● **Task to complete**
Output the material from its first line through the line containing "Action: 267,106", inclusive, as a Markdown table with the columns No. and Line. Leave out blank lines and pictures.

● **Records provided**
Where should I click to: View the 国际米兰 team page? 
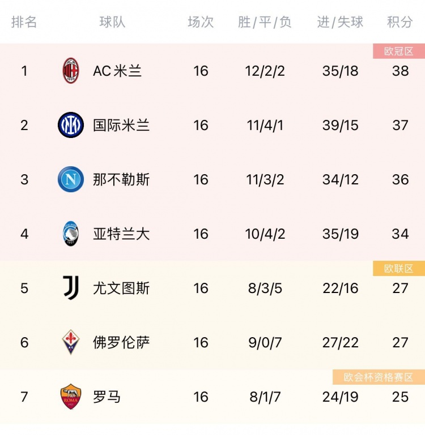click(121, 125)
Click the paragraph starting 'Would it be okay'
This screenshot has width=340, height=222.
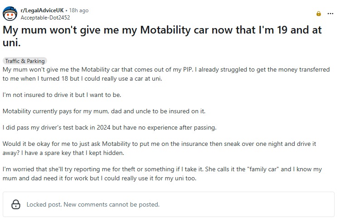[x=160, y=148]
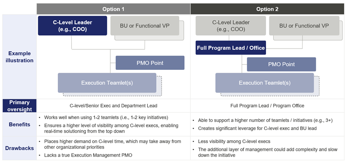Image resolution: width=347 pixels, height=162 pixels.
Task: Click the Full Program Lead / Program Office text
Action: 267,106
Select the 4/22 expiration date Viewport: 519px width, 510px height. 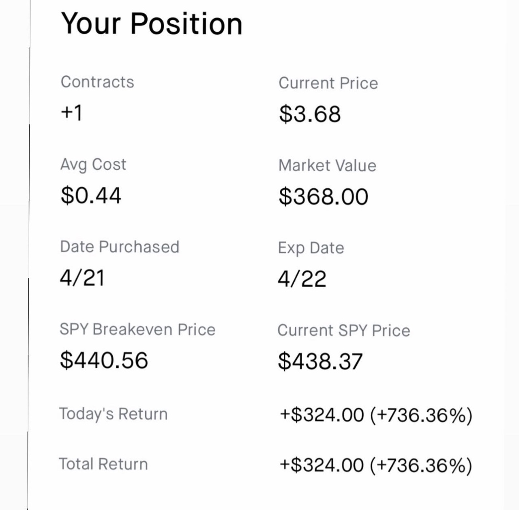pos(302,279)
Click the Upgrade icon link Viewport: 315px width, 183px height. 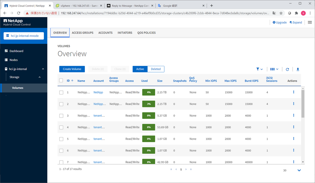[x=280, y=22]
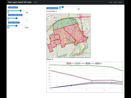
Task: Open the Leaflet attribution link
Action: point(69,57)

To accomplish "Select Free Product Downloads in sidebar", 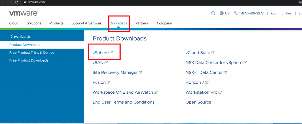I will [29, 60].
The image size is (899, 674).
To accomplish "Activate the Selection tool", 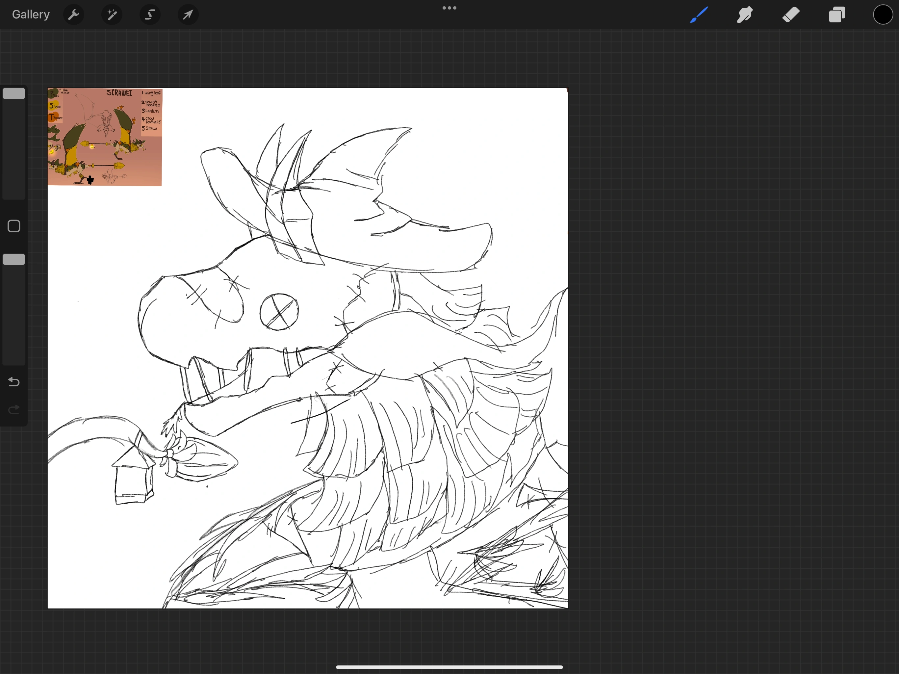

● **The response**
| No. | Line |
|---|---|
| 1 | Where should I click to: View the 国际米兰 team page?  |
| 2 | click(121, 125) |
| 3 | Click the paragraph starting 'Would it be okay' |
| 4 | This screenshot has width=340, height=222. |
| 5 | [x=160, y=148] |
| 6 | Image resolution: width=347 pixels, height=162 pixels. |
| 7 | Task: Click the Full Program Lead / Program Office text |
| 8 | Action: 267,106 |